Migration from capitals to regional Australia has increased by 16.6% in the past 12 months, the highest level to date.
During the last quarter, the number of people leaving the capitals was 9% higher than the post-pandemic average and 26.7% higher than the average of the two years preceding the pandemic.
In the 12 months to March this year, 61% of total net outflows came from Sydney, while 45% came from Melbourne.
Daniel Fletcher was born and raised in Melbourne, but a cheaper, bigger job and home in Dalby. two hours west of Brisbane, were too beautiful to pass up by her young family.
“We colloquially use the term ‘the Australian dream’ of having a garden where children can grow up, and it’s actually a reality – it exists here.”
But it wasn’t just affordability that drew Fletcher to regional life.
“Here it takes a village to raise children and be part of a family and it is much easier, I think, to be in a welcoming community than trying to navigate your way through the rat race in one in a big city.”
Western Downs Mayor Paul McVeigh said it was no surprise people were arriving in the area.
“We are attracting this next generation and they have great career opportunities and they are getting jobs that would have taken years in much larger areas,” he said.
Without looking back
Courtney Johnson moved to Dubbo in western New South Wales from Hornsby, Sydney, with partner Chris Bateman in October last year.
“We traveled to work an hour and back every day, so most of our lives were taken up with work and travel,” Ms Johnson said.
His new employer was so desperate for staff that he waited three months for her to arrive, and Mr Bateman arranged to work from home.
For now, they are not planning to return to town.
“We are already thinking about school for our three-year-old,” Ms Johnson said.
The couple bought a house, believing it was the better option than renting.
“We put offers on 10 or 12 houses and kept getting beaten up, so we ended up buying something we didn’t really want.
“But it’s cheaper than rent and we can use it for an investment property later.”
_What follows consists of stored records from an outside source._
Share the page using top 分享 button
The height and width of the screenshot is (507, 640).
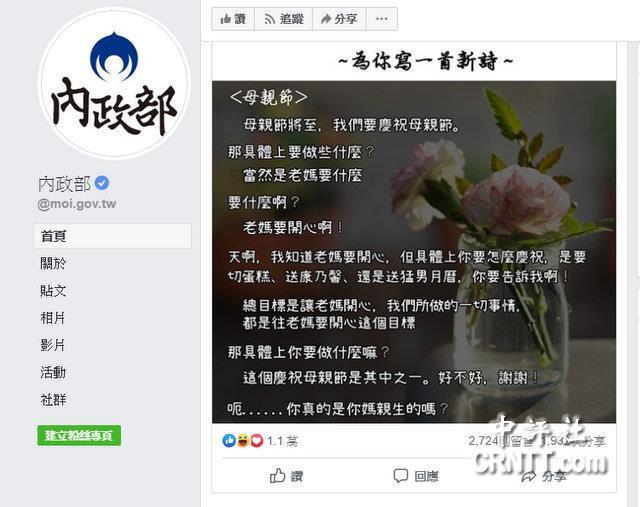[339, 19]
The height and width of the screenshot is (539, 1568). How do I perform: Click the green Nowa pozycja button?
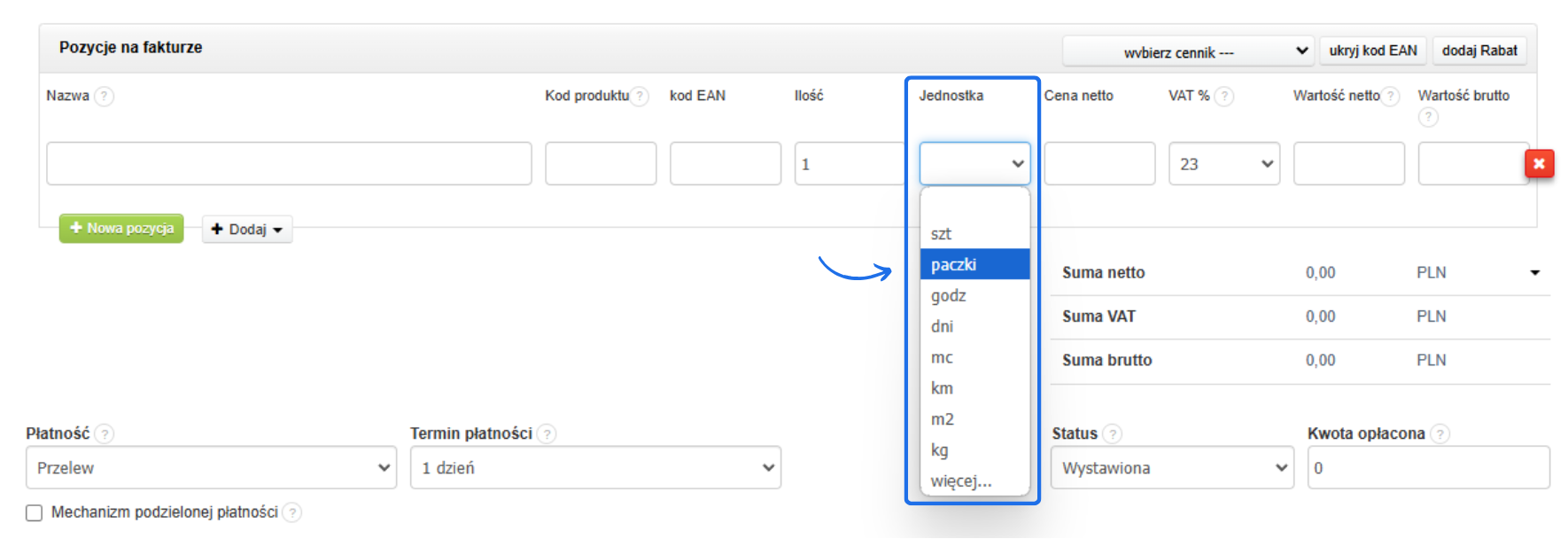pyautogui.click(x=121, y=229)
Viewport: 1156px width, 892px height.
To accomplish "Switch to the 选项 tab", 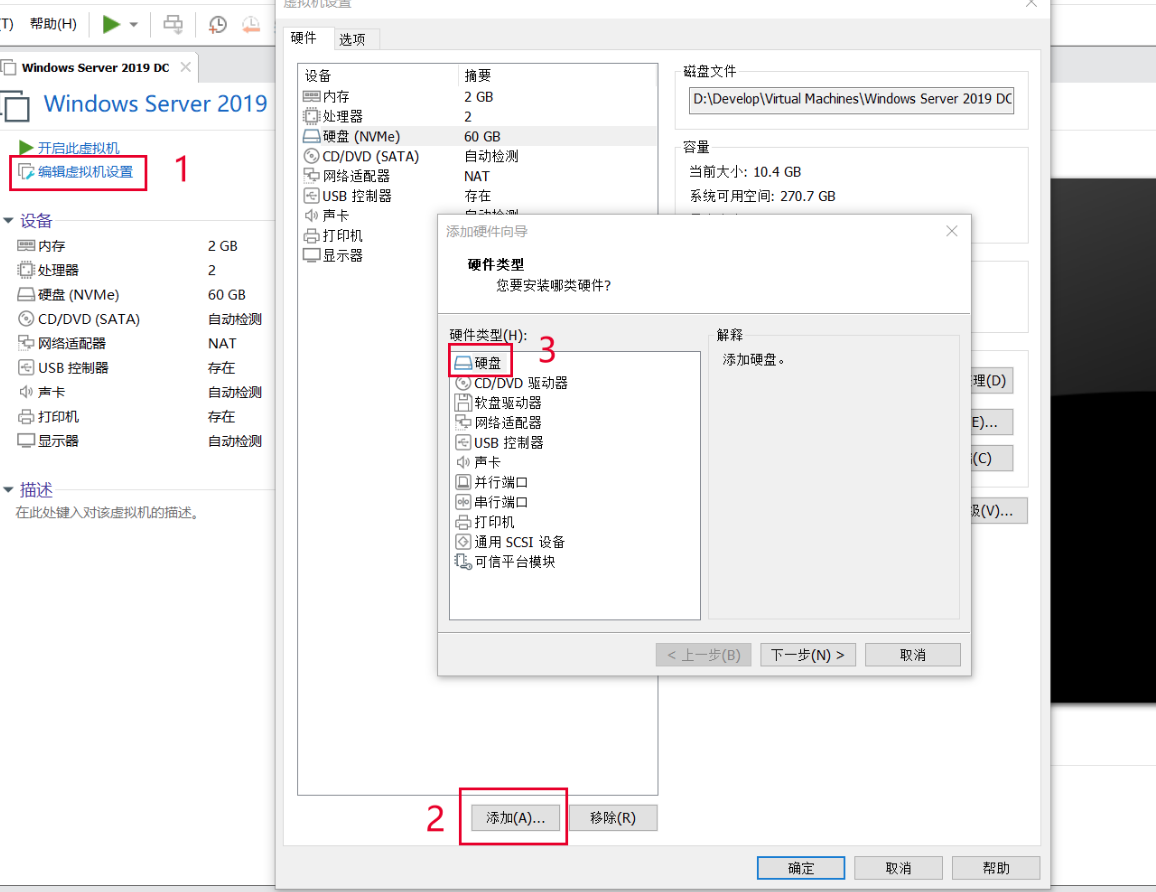I will coord(352,39).
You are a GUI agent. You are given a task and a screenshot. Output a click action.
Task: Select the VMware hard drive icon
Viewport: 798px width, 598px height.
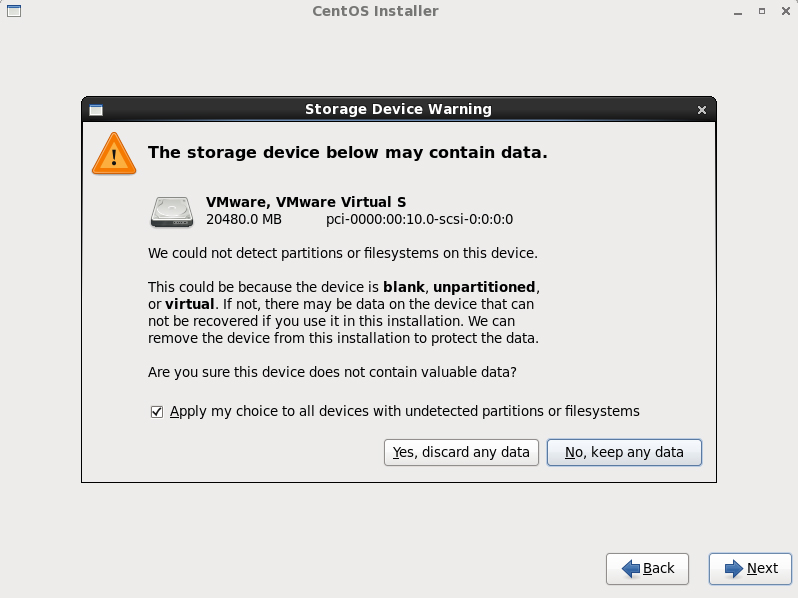[172, 212]
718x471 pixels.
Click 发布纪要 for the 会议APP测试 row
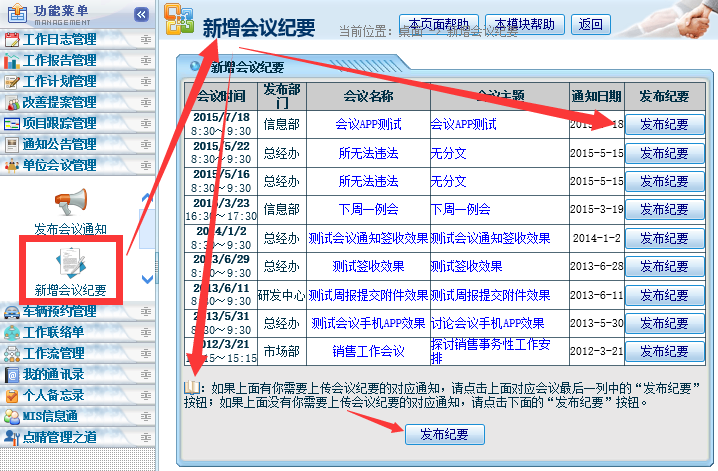click(x=664, y=125)
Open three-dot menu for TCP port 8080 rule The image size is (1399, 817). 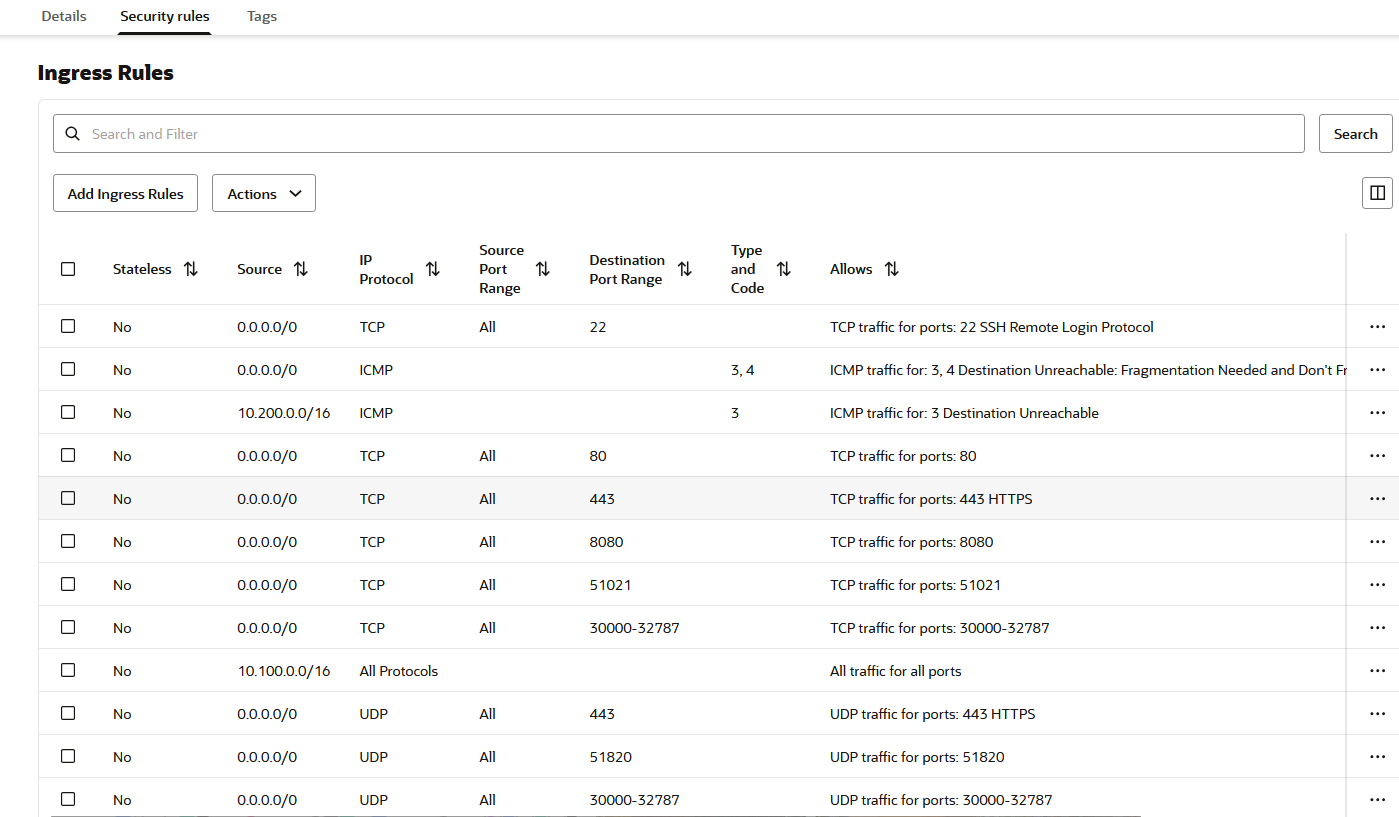pyautogui.click(x=1377, y=542)
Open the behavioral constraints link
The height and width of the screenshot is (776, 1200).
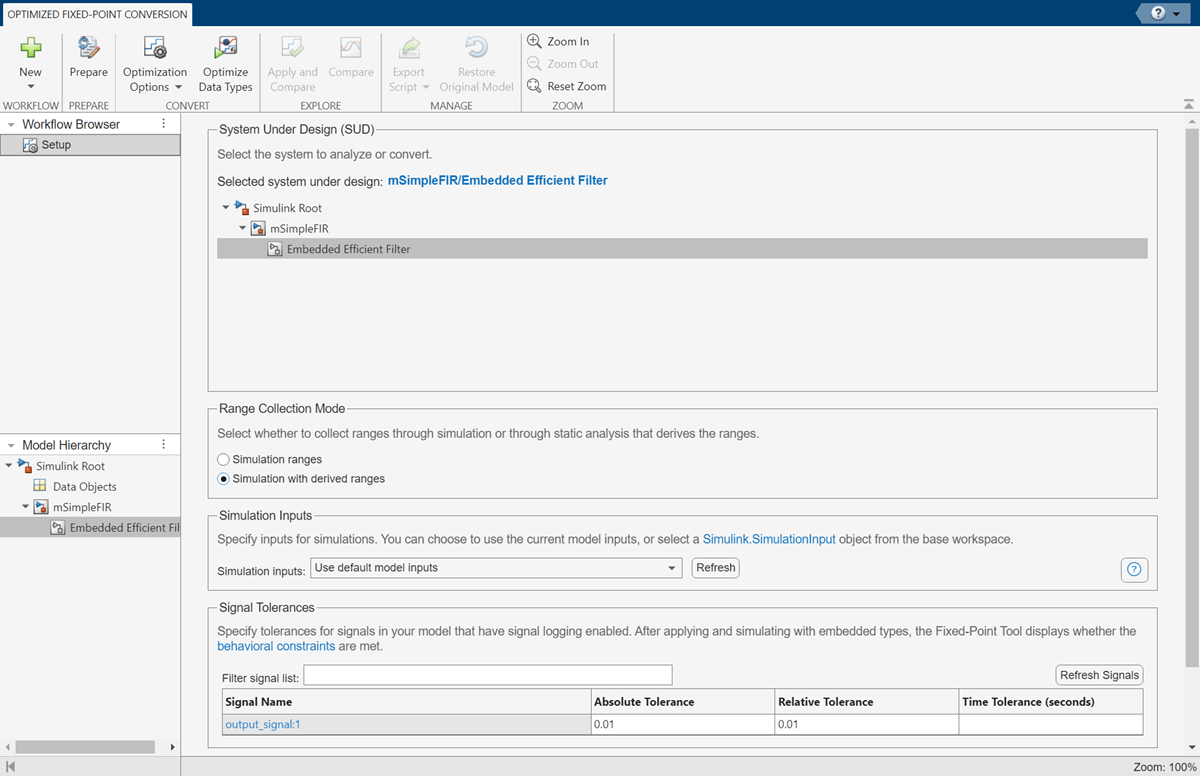[x=276, y=646]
Young buyers are entering the market
South Australian estate agent Daniel Eramiha said young people have been able to break into the housing market in smaller communities.
“We have a lot of young people in Ceduna… finally entering the market with financing options available to them in the last six to 18 months,” he said.
Mr Eramiha said there appeared to be a mix of newcomers and long-time residents in the area
Port Augusta estate agent Michael Rowbottom said an increasing number of people were looking to buy investment property to gain access to the market.
“Cheaper or mid-size properties under $150,000 are bought up pretty quickly,” he said.
The Regional Australia Institute’s chief economist, Kim Houghton, said the youth movement was good for families and local economies.
“These are the people who are learning the desperately needed skills that many of these cities and regional centers need,” he said.
Commonwealth Bank’s executive managing director of regional and agribusiness banking, Paul Fowler, said with nearly 85,000 vacancies, regional Australia was becoming even more attractive.
“I think it reflects the appeal and vitality of regional Australia,” he said.